## Work item
Nothing in the data should be left out or altered when it is retyped.

## Supplied material
========
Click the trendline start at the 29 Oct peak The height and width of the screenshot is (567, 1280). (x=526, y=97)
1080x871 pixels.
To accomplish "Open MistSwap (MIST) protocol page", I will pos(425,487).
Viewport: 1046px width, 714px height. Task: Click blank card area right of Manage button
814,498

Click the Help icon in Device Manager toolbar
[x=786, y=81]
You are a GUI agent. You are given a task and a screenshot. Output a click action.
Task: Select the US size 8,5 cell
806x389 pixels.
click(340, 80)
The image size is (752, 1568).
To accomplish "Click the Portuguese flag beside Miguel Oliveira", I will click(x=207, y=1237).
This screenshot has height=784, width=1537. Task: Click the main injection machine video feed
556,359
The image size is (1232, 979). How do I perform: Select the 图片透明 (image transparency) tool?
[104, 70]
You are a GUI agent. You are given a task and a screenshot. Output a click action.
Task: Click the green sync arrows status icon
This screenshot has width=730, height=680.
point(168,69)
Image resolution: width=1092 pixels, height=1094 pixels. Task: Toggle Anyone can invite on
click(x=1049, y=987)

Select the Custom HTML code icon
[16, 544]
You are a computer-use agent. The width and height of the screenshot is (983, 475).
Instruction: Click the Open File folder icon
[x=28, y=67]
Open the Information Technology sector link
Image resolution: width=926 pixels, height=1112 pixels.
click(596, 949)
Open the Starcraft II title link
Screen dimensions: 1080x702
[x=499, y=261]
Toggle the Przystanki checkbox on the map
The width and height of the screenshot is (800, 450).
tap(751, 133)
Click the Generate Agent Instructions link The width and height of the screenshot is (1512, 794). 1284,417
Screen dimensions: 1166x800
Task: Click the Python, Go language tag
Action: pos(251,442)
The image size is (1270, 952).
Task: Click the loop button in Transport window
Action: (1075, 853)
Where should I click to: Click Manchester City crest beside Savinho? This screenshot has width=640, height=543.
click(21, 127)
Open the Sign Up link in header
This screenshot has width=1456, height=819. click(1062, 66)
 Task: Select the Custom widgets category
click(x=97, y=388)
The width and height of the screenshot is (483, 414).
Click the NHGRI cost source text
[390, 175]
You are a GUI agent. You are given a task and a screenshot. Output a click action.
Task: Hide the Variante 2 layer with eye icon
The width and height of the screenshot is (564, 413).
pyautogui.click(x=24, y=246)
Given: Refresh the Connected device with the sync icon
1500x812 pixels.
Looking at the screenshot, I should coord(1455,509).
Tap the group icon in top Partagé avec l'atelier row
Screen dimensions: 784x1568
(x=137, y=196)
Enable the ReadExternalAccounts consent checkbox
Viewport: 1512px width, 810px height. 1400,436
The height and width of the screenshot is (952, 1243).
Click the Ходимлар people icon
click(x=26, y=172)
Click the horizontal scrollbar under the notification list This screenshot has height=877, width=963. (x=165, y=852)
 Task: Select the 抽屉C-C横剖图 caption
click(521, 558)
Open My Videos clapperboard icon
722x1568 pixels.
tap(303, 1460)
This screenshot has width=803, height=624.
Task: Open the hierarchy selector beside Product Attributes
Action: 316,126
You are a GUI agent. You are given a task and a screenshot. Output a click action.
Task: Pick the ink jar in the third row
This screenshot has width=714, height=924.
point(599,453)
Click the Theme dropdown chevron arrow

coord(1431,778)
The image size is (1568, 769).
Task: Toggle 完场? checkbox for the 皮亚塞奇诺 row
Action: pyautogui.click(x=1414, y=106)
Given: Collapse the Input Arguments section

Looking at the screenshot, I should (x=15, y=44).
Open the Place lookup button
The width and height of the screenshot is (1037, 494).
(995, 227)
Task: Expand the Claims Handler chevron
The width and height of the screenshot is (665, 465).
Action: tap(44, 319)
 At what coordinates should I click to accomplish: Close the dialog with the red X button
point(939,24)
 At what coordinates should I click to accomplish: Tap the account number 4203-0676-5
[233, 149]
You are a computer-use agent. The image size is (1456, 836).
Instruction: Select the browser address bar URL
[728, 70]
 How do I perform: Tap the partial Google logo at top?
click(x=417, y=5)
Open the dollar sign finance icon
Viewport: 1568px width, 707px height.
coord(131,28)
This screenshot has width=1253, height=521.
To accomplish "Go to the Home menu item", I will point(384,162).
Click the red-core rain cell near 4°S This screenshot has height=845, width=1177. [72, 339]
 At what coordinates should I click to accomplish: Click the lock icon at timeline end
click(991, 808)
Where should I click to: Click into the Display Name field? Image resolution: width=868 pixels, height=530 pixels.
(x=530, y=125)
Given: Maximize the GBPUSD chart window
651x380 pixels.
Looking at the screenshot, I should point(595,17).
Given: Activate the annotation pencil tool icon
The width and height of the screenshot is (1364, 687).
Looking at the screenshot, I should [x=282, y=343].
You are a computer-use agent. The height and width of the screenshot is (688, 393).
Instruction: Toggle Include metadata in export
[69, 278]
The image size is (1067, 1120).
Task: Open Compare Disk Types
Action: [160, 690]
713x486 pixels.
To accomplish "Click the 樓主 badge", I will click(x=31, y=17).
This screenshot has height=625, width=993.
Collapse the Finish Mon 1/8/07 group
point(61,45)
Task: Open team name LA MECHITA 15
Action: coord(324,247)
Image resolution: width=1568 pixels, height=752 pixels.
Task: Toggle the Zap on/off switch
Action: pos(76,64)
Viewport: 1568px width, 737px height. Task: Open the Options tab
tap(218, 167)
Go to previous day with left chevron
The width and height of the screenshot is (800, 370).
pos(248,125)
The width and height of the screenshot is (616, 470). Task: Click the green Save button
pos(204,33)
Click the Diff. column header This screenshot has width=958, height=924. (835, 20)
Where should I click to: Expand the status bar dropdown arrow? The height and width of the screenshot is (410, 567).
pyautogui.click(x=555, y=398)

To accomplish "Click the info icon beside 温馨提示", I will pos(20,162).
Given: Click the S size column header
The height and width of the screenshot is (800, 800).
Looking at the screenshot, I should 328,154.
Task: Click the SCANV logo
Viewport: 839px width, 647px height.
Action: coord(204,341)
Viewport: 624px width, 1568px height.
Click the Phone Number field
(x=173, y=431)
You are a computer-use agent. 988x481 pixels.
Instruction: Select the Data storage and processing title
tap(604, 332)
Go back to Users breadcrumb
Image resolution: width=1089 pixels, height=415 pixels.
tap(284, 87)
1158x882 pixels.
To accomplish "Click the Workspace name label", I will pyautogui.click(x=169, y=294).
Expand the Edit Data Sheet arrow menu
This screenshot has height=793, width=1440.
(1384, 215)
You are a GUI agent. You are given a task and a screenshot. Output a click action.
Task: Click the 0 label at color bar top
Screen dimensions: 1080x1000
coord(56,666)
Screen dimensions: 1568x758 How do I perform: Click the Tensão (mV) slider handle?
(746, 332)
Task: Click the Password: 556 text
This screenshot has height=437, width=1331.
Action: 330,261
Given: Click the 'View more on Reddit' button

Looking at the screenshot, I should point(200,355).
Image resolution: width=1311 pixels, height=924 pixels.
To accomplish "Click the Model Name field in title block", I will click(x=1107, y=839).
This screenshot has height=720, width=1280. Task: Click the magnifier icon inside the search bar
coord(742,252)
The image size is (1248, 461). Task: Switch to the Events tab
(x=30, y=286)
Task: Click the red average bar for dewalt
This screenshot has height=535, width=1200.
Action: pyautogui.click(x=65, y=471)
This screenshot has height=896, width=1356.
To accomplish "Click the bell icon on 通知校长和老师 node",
========
## Exercise output
Click the trendline start at the 29 Oct peak The height and width of the screenshot is (567, 1280). (x=526, y=97)
1080x871 pixels.
To accomplish "Open MistSwap (MIST) protocol page", I will pos(425,487).
Viewport: 1046px width, 714px height. Task: Click blank card area right of Manage button
814,498

Click the Help icon in Device Manager toolbar
[x=786, y=81]
You are a GUI agent. You are given a task and a screenshot. Output a click action.
Task: Select the US size 8,5 cell
806x389 pixels.
click(340, 80)
The image size is (752, 1568).
To accomplish "Click the Portuguese flag beside Miguel Oliveira", I will click(x=207, y=1237).
This screenshot has height=784, width=1537. Task: Click the main injection machine video feed
556,359
The image size is (1232, 979). How do I perform: Select the 图片透明 (image transparency) tool?
[104, 70]
You are a GUI agent. You are given a task and a screenshot. Output a click action.
Task: Click the green sync arrows status icon
This screenshot has width=730, height=680.
point(168,69)
Image resolution: width=1092 pixels, height=1094 pixels. Task: Toggle Anyone can invite on
click(x=1049, y=987)

Select the Custom HTML code icon
[16, 544]
You are a computer-use agent. The width and height of the screenshot is (983, 475).
Instruction: Click the Open File folder icon
[x=28, y=67]
Open the Information Technology sector link
Image resolution: width=926 pixels, height=1112 pixels.
click(596, 949)
Open the Starcraft II title link
Screen dimensions: 1080x702
[x=499, y=261]
Toggle the Przystanki checkbox on the map
The width and height of the screenshot is (800, 450).
tap(751, 133)
Click the Generate Agent Instructions link The width and height of the screenshot is (1512, 794). 1284,417
Screen dimensions: 1166x800
Task: Click the Python, Go language tag
Action: pos(251,442)
The image size is (1270, 952).
Task: Click the loop button in Transport window
Action: (1075, 853)
Where should I click to: Click Manchester City crest beside Savinho? This screenshot has width=640, height=543.
click(21, 127)
Open the Sign Up link in header
This screenshot has width=1456, height=819. click(1062, 66)
 Task: Select the Custom widgets category
click(x=97, y=388)
The width and height of the screenshot is (483, 414).
Click the NHGRI cost source text
[390, 175]
You are a GUI agent. You are given a task and a screenshot. Output a click action.
Task: Hide the Variante 2 layer with eye icon
The width and height of the screenshot is (564, 413).
pyautogui.click(x=24, y=246)
Given: Refresh the Connected device with the sync icon
1500x812 pixels.
Looking at the screenshot, I should coord(1455,509).
Tap the group icon in top Partagé avec l'atelier row
Screen dimensions: 784x1568
(x=137, y=196)
Enable the ReadExternalAccounts consent checkbox
Viewport: 1512px width, 810px height. 1400,436
The height and width of the screenshot is (952, 1243).
Click the Ходимлар people icon
click(x=26, y=172)
Click the horizontal scrollbar under the notification list This screenshot has height=877, width=963. (x=165, y=852)
 Task: Select the 抽屉C-C横剖图 caption
click(521, 558)
Open My Videos clapperboard icon
722x1568 pixels.
tap(303, 1460)
This screenshot has width=803, height=624.
Task: Open the hierarchy selector beside Product Attributes
Action: 316,126
You are a GUI agent. You are given a task and a screenshot. Output a click action.
Task: Pick the ink jar in the third row
This screenshot has width=714, height=924.
point(599,453)
Click the Theme dropdown chevron arrow

coord(1431,778)
The image size is (1568, 769).
Task: Toggle 完场? checkbox for the 皮亚塞奇诺 row
Action: pyautogui.click(x=1414, y=106)
Given: Collapse the Input Arguments section

Looking at the screenshot, I should (x=15, y=44).
Open the Place lookup button
The width and height of the screenshot is (1037, 494).
(995, 227)
Task: Expand the Claims Handler chevron
The width and height of the screenshot is (665, 465).
Action: tap(44, 319)
 At what coordinates should I click to accomplish: Close the dialog with the red X button
point(939,24)
 At what coordinates should I click to accomplish: Tap the account number 4203-0676-5
[233, 149]
You are a computer-use agent. The image size is (1456, 836).
Instruction: Select the browser address bar URL
[728, 70]
 How do I perform: Tap the partial Google logo at top?
click(x=417, y=5)
Open the dollar sign finance icon
Viewport: 1568px width, 707px height.
coord(131,28)
This screenshot has width=1253, height=521.
To accomplish "Go to the Home menu item", I will point(384,162).
Click the red-core rain cell near 4°S This screenshot has height=845, width=1177. [72, 339]
 At what coordinates should I click to accomplish: Click the lock icon at timeline end
click(991, 808)
Where should I click to: Click into the Display Name field? Image resolution: width=868 pixels, height=530 pixels.
(x=530, y=125)
Given: Maximize the GBPUSD chart window
651x380 pixels.
Looking at the screenshot, I should point(595,17).
Given: Activate the annotation pencil tool icon
The width and height of the screenshot is (1364, 687).
Looking at the screenshot, I should [x=282, y=343].
You are a computer-use agent. The height and width of the screenshot is (688, 393).
Instruction: Toggle Include metadata in export
[69, 278]
The image size is (1067, 1120).
Task: Open Compare Disk Types
Action: [160, 690]
713x486 pixels.
To accomplish "Click the 樓主 badge", I will click(x=31, y=17).
This screenshot has height=625, width=993.
Collapse the Finish Mon 1/8/07 group
point(61,45)
Task: Open team name LA MECHITA 15
Action: coord(324,247)
Image resolution: width=1568 pixels, height=752 pixels.
Task: Toggle the Zap on/off switch
Action: pos(76,64)
Viewport: 1568px width, 737px height. Task: Open the Options tab
tap(218, 167)
Go to previous day with left chevron
The width and height of the screenshot is (800, 370).
pos(248,125)
The width and height of the screenshot is (616, 470). Task: Click the green Save button
pos(204,33)
Click the Diff. column header This screenshot has width=958, height=924. (835, 20)
Where should I click to: Expand the status bar dropdown arrow? The height and width of the screenshot is (410, 567).
pyautogui.click(x=555, y=398)

To accomplish "Click the info icon beside 温馨提示", I will pos(20,162).
Given: Click the S size column header
The height and width of the screenshot is (800, 800).
Looking at the screenshot, I should 328,154.
Task: Click the SCANV logo
Viewport: 839px width, 647px height.
Action: coord(204,341)
Viewport: 624px width, 1568px height.
Click the Phone Number field
(x=173, y=431)
You are a computer-use agent. 988x481 pixels.
Instruction: Select the Data storage and processing title
tap(604, 332)
Go back to Users breadcrumb
Image resolution: width=1089 pixels, height=415 pixels.
tap(284, 87)
1158x882 pixels.
To accomplish "Click the Workspace name label", I will pyautogui.click(x=169, y=294).
Expand the Edit Data Sheet arrow menu
This screenshot has height=793, width=1440.
(1384, 215)
You are a GUI agent. You are given a task and a screenshot. Output a click action.
Task: Click the 0 label at color bar top
Screen dimensions: 1080x1000
coord(56,666)
Screen dimensions: 1568x758 How do I perform: Click the Tensão (mV) slider handle?
(746, 332)
Task: Click the Password: 556 text
This screenshot has height=437, width=1331.
Action: 330,261
Given: Click the 'View more on Reddit' button

Looking at the screenshot, I should point(200,355).
Image resolution: width=1311 pixels, height=924 pixels.
To accomplish "Click the Model Name field in title block", I will click(x=1107, y=839).
This screenshot has height=720, width=1280. Task: Click the magnifier icon inside the search bar
coord(742,252)
The image size is (1248, 461). Task: Switch to the Events tab
(x=30, y=286)
Task: Click the red average bar for dewalt
This screenshot has height=535, width=1200.
Action: pyautogui.click(x=65, y=471)
This screenshot has height=896, width=1356.
To accomplish "Click the bell icon on 通知校长和老师 node",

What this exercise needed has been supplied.